» **YOUR GOAL**
Every record shown here must be duplicated without change.

» **EXERCISE INPUT**
================================
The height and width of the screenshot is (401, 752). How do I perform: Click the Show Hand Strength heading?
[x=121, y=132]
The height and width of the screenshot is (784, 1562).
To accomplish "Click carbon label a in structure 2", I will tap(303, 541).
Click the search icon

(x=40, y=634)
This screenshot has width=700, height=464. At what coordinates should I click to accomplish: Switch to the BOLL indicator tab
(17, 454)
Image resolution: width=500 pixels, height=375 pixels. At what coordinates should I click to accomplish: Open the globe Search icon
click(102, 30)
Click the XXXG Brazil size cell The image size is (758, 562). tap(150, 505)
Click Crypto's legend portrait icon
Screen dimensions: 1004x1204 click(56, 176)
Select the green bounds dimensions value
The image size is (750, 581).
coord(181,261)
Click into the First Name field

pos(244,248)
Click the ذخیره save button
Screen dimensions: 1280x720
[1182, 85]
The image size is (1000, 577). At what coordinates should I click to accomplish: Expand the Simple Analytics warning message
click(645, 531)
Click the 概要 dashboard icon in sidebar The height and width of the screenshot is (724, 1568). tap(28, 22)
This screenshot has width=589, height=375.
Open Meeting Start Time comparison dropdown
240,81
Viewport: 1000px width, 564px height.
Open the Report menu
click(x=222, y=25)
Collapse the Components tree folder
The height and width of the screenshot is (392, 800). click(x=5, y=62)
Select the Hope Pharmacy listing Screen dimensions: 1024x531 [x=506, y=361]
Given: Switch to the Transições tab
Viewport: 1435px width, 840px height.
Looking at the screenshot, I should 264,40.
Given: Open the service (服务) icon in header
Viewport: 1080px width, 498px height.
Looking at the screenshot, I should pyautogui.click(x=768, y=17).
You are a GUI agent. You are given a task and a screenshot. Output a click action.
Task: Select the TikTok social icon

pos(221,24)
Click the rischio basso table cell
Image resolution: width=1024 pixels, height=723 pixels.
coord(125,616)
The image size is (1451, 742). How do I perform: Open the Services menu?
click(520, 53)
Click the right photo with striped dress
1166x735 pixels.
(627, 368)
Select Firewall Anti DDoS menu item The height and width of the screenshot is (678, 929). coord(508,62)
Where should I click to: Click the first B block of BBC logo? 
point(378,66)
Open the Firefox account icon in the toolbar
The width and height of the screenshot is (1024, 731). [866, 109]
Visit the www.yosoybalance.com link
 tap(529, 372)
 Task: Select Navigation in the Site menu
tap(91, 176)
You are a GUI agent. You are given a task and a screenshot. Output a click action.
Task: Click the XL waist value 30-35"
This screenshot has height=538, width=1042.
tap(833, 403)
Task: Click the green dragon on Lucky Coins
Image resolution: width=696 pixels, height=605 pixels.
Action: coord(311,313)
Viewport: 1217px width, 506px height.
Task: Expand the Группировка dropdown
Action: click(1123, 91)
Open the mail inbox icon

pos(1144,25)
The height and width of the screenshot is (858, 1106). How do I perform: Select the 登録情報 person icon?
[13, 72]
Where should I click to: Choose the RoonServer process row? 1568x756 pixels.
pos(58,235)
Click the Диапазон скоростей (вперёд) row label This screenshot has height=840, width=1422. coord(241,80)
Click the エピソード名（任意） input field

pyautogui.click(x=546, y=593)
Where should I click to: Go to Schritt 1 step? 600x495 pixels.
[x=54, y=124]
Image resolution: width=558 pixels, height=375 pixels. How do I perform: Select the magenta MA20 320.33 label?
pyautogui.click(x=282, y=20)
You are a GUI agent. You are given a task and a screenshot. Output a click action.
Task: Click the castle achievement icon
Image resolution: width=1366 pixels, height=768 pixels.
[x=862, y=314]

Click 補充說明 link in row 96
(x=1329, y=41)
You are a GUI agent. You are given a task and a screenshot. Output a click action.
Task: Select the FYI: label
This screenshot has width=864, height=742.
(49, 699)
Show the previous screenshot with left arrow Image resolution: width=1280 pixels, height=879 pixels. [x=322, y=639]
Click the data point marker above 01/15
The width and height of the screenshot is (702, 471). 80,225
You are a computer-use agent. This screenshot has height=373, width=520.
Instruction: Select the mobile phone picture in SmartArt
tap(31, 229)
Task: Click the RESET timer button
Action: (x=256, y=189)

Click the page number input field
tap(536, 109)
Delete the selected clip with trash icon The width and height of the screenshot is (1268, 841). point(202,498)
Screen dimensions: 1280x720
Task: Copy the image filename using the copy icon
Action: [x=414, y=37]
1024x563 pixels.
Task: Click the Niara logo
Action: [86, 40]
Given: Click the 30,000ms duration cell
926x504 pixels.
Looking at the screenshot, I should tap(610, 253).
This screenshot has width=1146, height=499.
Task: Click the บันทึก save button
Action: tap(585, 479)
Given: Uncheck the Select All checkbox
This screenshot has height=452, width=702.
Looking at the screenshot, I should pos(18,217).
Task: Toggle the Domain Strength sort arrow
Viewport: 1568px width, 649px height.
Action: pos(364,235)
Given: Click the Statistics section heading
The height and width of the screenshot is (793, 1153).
================================
» **RESPONSE AREA**
The height and width of the screenshot is (401, 752). How do I perform: Click the Show Hand Strength heading?
[x=121, y=132]
The height and width of the screenshot is (784, 1562).
To accomplish "Click carbon label a in structure 2", I will tap(303, 541).
Click the search icon

(x=40, y=634)
This screenshot has width=700, height=464. At what coordinates should I click to accomplish: Switch to the BOLL indicator tab
(17, 454)
Image resolution: width=500 pixels, height=375 pixels. At what coordinates should I click to accomplish: Open the globe Search icon
click(102, 30)
Click the XXXG Brazil size cell The image size is (758, 562). tap(150, 505)
Click Crypto's legend portrait icon
Screen dimensions: 1004x1204 click(56, 176)
Select the green bounds dimensions value
The image size is (750, 581).
coord(181,261)
Click into the First Name field

pos(244,248)
Click the ذخیره save button
Screen dimensions: 1280x720
[1182, 85]
The image size is (1000, 577). At what coordinates should I click to accomplish: Expand the Simple Analytics warning message
click(645, 531)
Click the 概要 dashboard icon in sidebar The height and width of the screenshot is (724, 1568). tap(28, 22)
This screenshot has width=589, height=375.
Open Meeting Start Time comparison dropdown
240,81
Viewport: 1000px width, 564px height.
Open the Report menu
click(x=222, y=25)
Collapse the Components tree folder
The height and width of the screenshot is (392, 800). click(x=5, y=62)
Select the Hope Pharmacy listing Screen dimensions: 1024x531 [x=506, y=361]
Given: Switch to the Transições tab
Viewport: 1435px width, 840px height.
Looking at the screenshot, I should 264,40.
Given: Open the service (服务) icon in header
Viewport: 1080px width, 498px height.
Looking at the screenshot, I should pyautogui.click(x=768, y=17).
You are a GUI agent. You are given a task and a screenshot. Output a click action.
Task: Select the TikTok social icon

pos(221,24)
Click the rischio basso table cell
Image resolution: width=1024 pixels, height=723 pixels.
coord(125,616)
The image size is (1451, 742). How do I perform: Open the Services menu?
click(520, 53)
Click the right photo with striped dress
1166x735 pixels.
(627, 368)
Select Firewall Anti DDoS menu item The height and width of the screenshot is (678, 929). coord(508,62)
Where should I click to: Click the first B block of BBC logo? 
point(378,66)
Open the Firefox account icon in the toolbar
The width and height of the screenshot is (1024, 731). [866, 109]
Visit the www.yosoybalance.com link
 tap(529, 372)
 Task: Select Navigation in the Site menu
tap(91, 176)
You are a GUI agent. You are given a task and a screenshot. Output a click action.
Task: Click the XL waist value 30-35"
This screenshot has height=538, width=1042.
tap(833, 403)
Task: Click the green dragon on Lucky Coins
Image resolution: width=696 pixels, height=605 pixels.
Action: coord(311,313)
Viewport: 1217px width, 506px height.
Task: Expand the Группировка dropdown
Action: click(1123, 91)
Open the mail inbox icon

pos(1144,25)
The height and width of the screenshot is (858, 1106). How do I perform: Select the 登録情報 person icon?
[13, 72]
Where should I click to: Choose the RoonServer process row? 1568x756 pixels.
pos(58,235)
Click the Диапазон скоростей (вперёд) row label This screenshot has height=840, width=1422. coord(241,80)
Click the エピソード名（任意） input field

pyautogui.click(x=546, y=593)
Where should I click to: Go to Schritt 1 step? 600x495 pixels.
[x=54, y=124]
Image resolution: width=558 pixels, height=375 pixels. How do I perform: Select the magenta MA20 320.33 label?
pyautogui.click(x=282, y=20)
You are a GUI agent. You are given a task and a screenshot. Output a click action.
Task: Click the castle achievement icon
Image resolution: width=1366 pixels, height=768 pixels.
[x=862, y=314]

Click 補充說明 link in row 96
(x=1329, y=41)
You are a GUI agent. You are given a task and a screenshot. Output a click action.
Task: Select the FYI: label
This screenshot has width=864, height=742.
(49, 699)
Show the previous screenshot with left arrow Image resolution: width=1280 pixels, height=879 pixels. [x=322, y=639]
Click the data point marker above 01/15
The width and height of the screenshot is (702, 471). 80,225
You are a computer-use agent. This screenshot has height=373, width=520.
Instruction: Select the mobile phone picture in SmartArt
tap(31, 229)
Task: Click the RESET timer button
Action: (x=256, y=189)

Click the page number input field
tap(536, 109)
Delete the selected clip with trash icon The width and height of the screenshot is (1268, 841). point(202,498)
Screen dimensions: 1280x720
Task: Copy the image filename using the copy icon
Action: [x=414, y=37]
1024x563 pixels.
Task: Click the Niara logo
Action: [86, 40]
Given: Click the 30,000ms duration cell
926x504 pixels.
Looking at the screenshot, I should tap(610, 253).
This screenshot has width=1146, height=499.
Task: Click the บันทึก save button
Action: tap(585, 479)
Given: Uncheck the Select All checkbox
This screenshot has height=452, width=702.
Looking at the screenshot, I should pos(18,217).
Task: Toggle the Domain Strength sort arrow
Viewport: 1568px width, 649px height.
Action: pos(364,235)
Given: Click the Statistics section heading
The height and width of the screenshot is (793, 1153).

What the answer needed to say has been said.